La rencontre s’est tenue au siège du directeur de cabinet politique du président fondateur de l’UDB. Animée par Jean Pierre Oyiba, elle a réuni plusieurs cadres du parti, dont Séraphin Akuré-Davin et Serge Maurice Mabiala, vice-présidents, ainsi qu’Éric Mouélé, conseiller stratégique. Tous ont insisté sur la légitimité des revendications des enseignants, comparant leur mouvement à une alarme sociale qu’il fallait écouter plutôt que mépriser.
À ce titre, l’UDB a rappelé l’implication directe du président de la République dans la résolution du conflit. Les rencontres avec les syndicats, organisées les 11 et 14 janvier 2026, ont permis la mise en place d’une commission interministérielle et la signature de deux protocoles d’accord. Pour le parti, ces avancées traduisent une volonté politique claire de transformer la crise en opportunité de refondation du dialogue social.
Si l’accalmie est saluée, l’UDB appelle toutefois le gouvernement à respecter scrupuleusement ses engagements. Sans confiance, préviennent ses dirigeants, l’école devient un édifice fissuré, incapable de porter l’avenir de la nation. « L’éducation de nos enfants ne doit jamais servir de carburant aux ambitions politiques », a martelé Séraphin Akuré-Davin.
Sur le terrain politique, le parti a vivement condamné les déclarations d’Alain-Claude Bilie-By-Nze dans certains médias internationaux, jugées diffamatoires et déconnectées de la réalité institutionnelle. Selon l’UDB, ces discours relèvent davantage du déni que de l’analyse constructive.

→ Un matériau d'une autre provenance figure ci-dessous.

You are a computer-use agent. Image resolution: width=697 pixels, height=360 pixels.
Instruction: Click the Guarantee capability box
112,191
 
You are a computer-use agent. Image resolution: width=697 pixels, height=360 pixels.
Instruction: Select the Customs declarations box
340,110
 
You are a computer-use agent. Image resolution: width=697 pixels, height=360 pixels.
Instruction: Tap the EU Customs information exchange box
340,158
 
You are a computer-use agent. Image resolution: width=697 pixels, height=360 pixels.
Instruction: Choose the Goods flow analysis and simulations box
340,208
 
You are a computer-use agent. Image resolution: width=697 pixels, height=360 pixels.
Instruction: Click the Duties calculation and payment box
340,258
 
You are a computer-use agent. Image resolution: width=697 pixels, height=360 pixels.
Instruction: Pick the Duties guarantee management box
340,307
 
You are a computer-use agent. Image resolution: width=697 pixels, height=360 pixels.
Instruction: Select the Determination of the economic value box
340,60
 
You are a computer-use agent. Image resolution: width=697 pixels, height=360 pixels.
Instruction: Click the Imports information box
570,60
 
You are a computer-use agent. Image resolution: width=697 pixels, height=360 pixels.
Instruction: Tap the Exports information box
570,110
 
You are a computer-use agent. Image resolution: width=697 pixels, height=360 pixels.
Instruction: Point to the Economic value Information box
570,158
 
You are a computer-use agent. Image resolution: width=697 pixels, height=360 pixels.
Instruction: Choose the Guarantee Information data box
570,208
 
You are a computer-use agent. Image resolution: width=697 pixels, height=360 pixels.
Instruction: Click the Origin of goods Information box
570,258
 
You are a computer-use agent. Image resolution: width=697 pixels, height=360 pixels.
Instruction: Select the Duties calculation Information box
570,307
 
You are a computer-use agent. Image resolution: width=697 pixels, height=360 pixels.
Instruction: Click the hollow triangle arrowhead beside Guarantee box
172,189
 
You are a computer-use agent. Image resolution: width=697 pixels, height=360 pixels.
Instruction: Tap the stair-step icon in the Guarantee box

Enfin, sur le plan socio-économique, l’UDB a dénoncé les campagnes de dénigrement visant l’action gouvernementale. Le parti a rappelé que la dette publique, largement héritée du régime déchu, fait désormais l’objet d’un traitement responsable, reconnu par les partenaires internationaux, notamment à travers les discussions engagées avec le FMI. Pour l’UDB, la stabilité reste la clé de l’avenir.